Closed Xianqi-Zhang closed 1 year ago
Yes, the current reward function uses ground truth states from simulation. If you use observations to estimate the state, then the reward function will inherit the noise from estimation, and will be worse. Therefore you should try to minimize estimation error if you go this route.
I am not sure what you mean by "same blocks can be replaced". Can you give an example?
In order for 2 parts to be connected, they must meet a distance and angular accuracy constraint (which you can tune). So even though we just count the number of connected parts here, the connected parts already satisfied the distance / angular accuracy constraints.
- Yes, the current reward function uses ground truth states from simulation. If you use observations to estimate the state, then the reward function will inherit the noise from estimation, and will be worse. Therefore you should try to minimize estimation error if you go this route.
- I am not sure what you mean by "same blocks can be replaced". Can you give an example?
- In order for 2 parts to be connected, they must meet a distance and angular accuracy constraint (which you can tune). So even though we just count the number of connected parts here, the connected parts already satisfied the distance / angular accuracy constraints.
Thank for your reply.
"same blocks can be replaced": e.g., a table (with 4 sites (s-A, s-B, s-C, s-D)) has 4 legs of the same shape (l-A, l-B, l-C, l-D), then these legs should be interchangeable, i.e., {[l-A, s-A], [l-B, s-B]} should be equal to {[l-A, s-B], [l-B, s-A]}. But the 'recipe' and 'site_recipe' are fixed in recipe files. It seems that the interchangeability of objects of the same shape is not considered in the code. Will calculating the reward cause an error?
I'm very sorry, my previous description may not be clear. I mean that whether a furniture is successful assembled is determined by comparing (a) self._subtask_step == self._success_num_conn (furniture_sawyer_dense.py) (b) self._num_connected == self._success_num_conn (furniture.py)
In (a), the agent must connect pairs which are predefined in recipes, which means {[l-A, s-A], [l-B, s-B]} maybe right, but {[l-A, s-B], [l-B, s-A]} is wrong, although maybe they are actually equal.
In (b), if the agent connects all parts, the final combined result is likely to be wrong as well. For example, when you assemble a Lego toy and attach the arms to the head and the head to the legs, even though it is wrong, all the parts are still connected together.
Best regards.
But in reality, there is a many to many mapping between parts - any of the legs can attach to any of the holes, and these are all functionally correct. To implement this, the labeling scheme for the XML and the python code must be updated, but we did not do this to keep things simple.

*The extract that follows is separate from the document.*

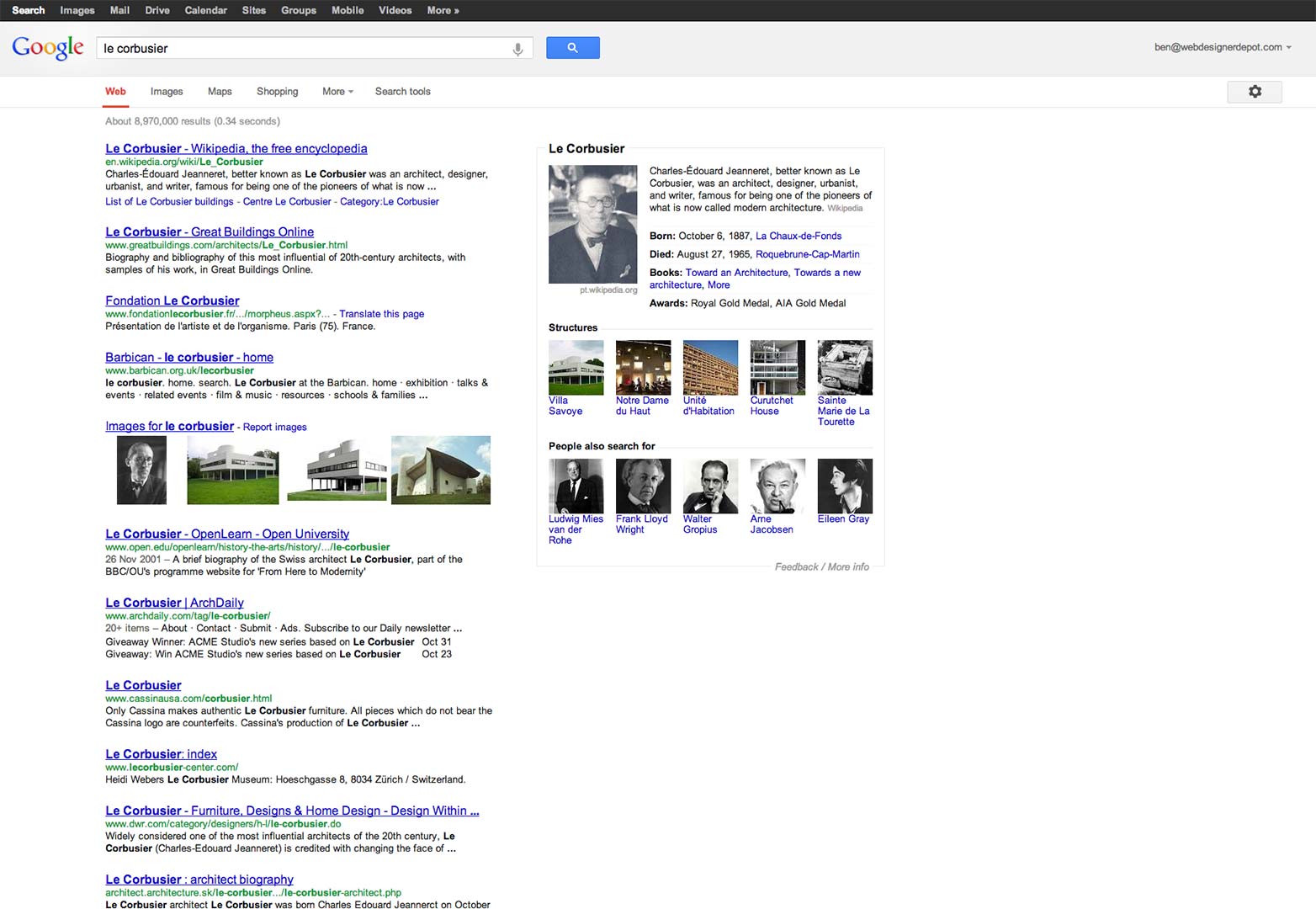Click the Translate this page link

[381, 314]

Thanks for your kindly reply.
I'm sorry that the description below may be a little offensive, but what confuses me is (1) Dense reward needs recipes (simplified ground truth), and different models need to be trained for different furniture. (2) However, the FurnitureSawyerGenEnv (furniture_sawyer_gen.py) can assemble a lot of furniture with recipies. (Better generalization and better performance.) Since this problem can be solved with a hand-designed program, why should we use DL-based methods (IL or RL) to solve it repeatedly?

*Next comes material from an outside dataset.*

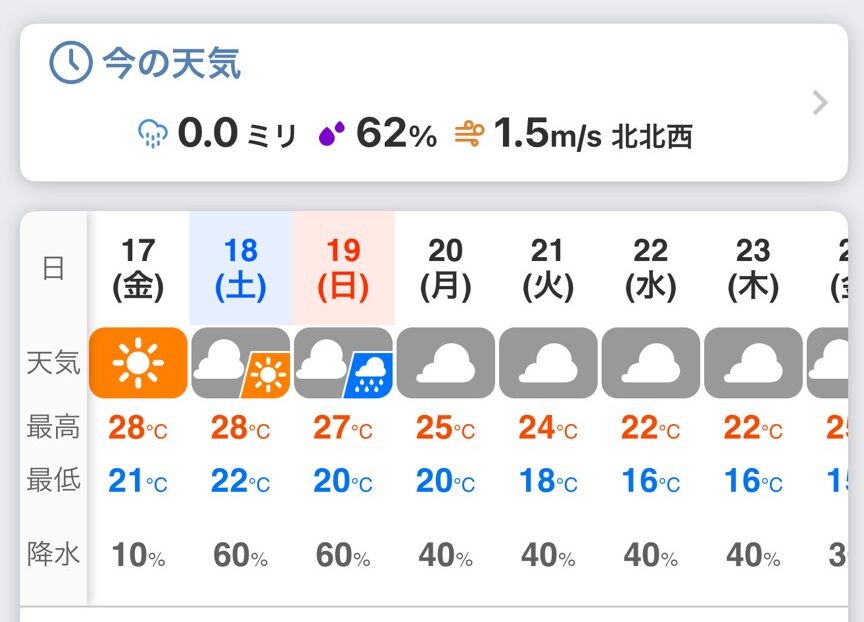The height and width of the screenshot is (622, 864).
Task: Open the 今の天気 heading link
Action: (x=171, y=64)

furniture.py try_connect() check connectors of two parts. I want to known if there are some furniture have more than one final assembled shape. For example, if a chair has a backrest and four legs. The seat part has 2 connection points on the upper side (for the backrest) and 4 connection points on the lower side (for the legs). But the final wrong shape may be that the upper side connects two legs, and the lower side connects the backrest and the other two legs. I would like to know if the above situation is possible to judge whether the current method of judging assembly success is reasonable. Since the environment contains more than 60 furniture, it is very difficult to check them one by one. Does every furniture have only one final shape after assembling all its parts?
Thanks for any reply.
Best regards.
No problem, these are good questions.
Even though there may exist an hand designed optimal controller for the task, there are still practical and scientific benefits towards investigating learning based controllers.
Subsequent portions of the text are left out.